Chorus: Yes, great, perfect, genius.
Lone voice: But how can we set one up by Monday?
Putin: Tuesday will do--it's Halloween, and terrorists like to hit on holidays.
Chorus: Halloween? That's a thing?
Another lone voice: It's a capitalist holiday when everyone dresses in costume and children are given candy.
Chorus: [general disgusted mutters]
Putin [imagining himself with a cape and an S on his chest]: I've been told that Paul Manafort and others will be captured and revealed on Monday, which will upset our friend in the White House. So we must find someone in the area who will carry out an attack on Tuesday afternoon. He must be Muslim, living close to Manhattan, and have relatives we can reach easily in his home country, so that he won't object to a heroic death.
Lone voice: That's going to take some research.
Putin: We can handle that.

10/30:
Putin: Well, comrades, what have we got for tomorrow's project?
Lone voice: A fellow in New Jersey, from Uzbekistan.
Putin: You couldn't find anyone from the Middle East?
Voice: Not with relatives we could threaten.
Putin: He'll have to do.
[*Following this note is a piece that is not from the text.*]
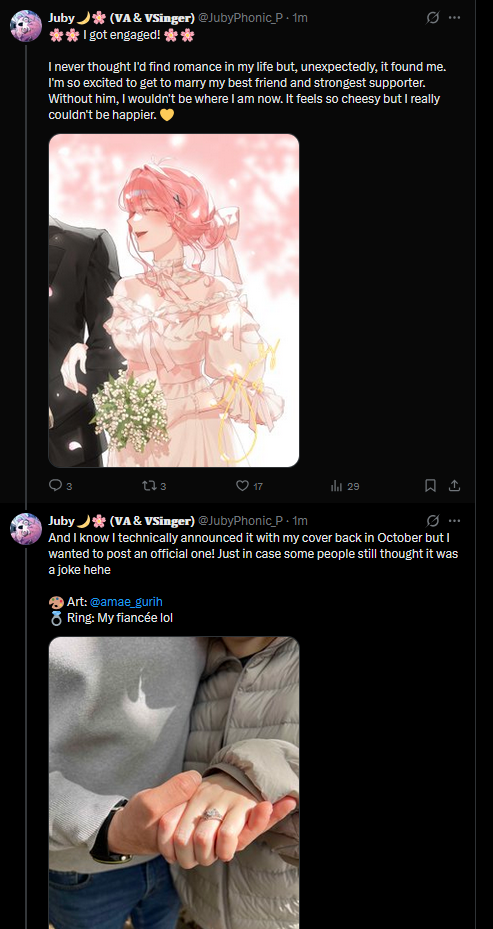Reply to the engagement announcement tweet

pyautogui.click(x=60, y=486)
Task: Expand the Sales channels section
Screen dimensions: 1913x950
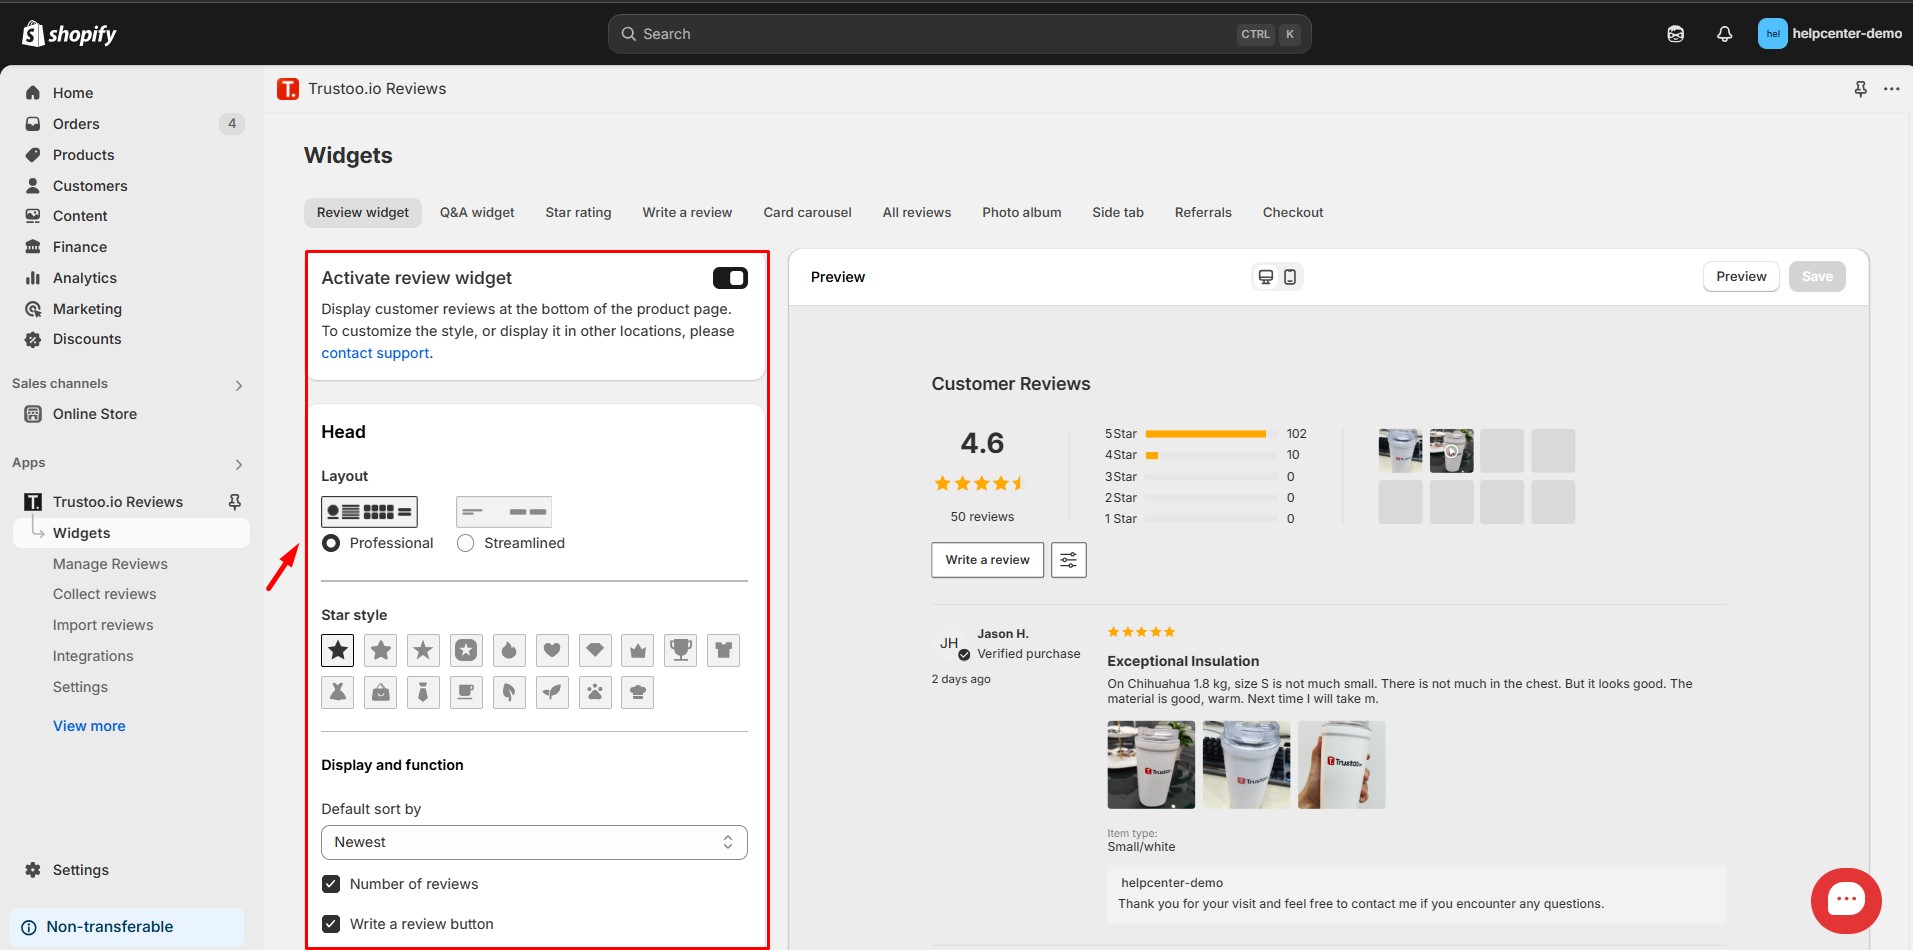Action: coord(238,385)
How reliable is he?
Another voice: The iPhone videos of his grandmother and sister convinced him. And he's been instructed about the ISIS note to leave in the truck, and what to shout before the hot-tempered New York policemen kill him.
Putin: Sounds like a plan. But what if the policemen only wound him, and take him into custody?
Another voice: He's Muslim, they'll kill him, guarantee.

Anyway, I like it (though I'll admit I made up the grandmother and sister--fill in your own ideas). And if Trump starts tweeting that Hillary was behind it all, then I'll believe it.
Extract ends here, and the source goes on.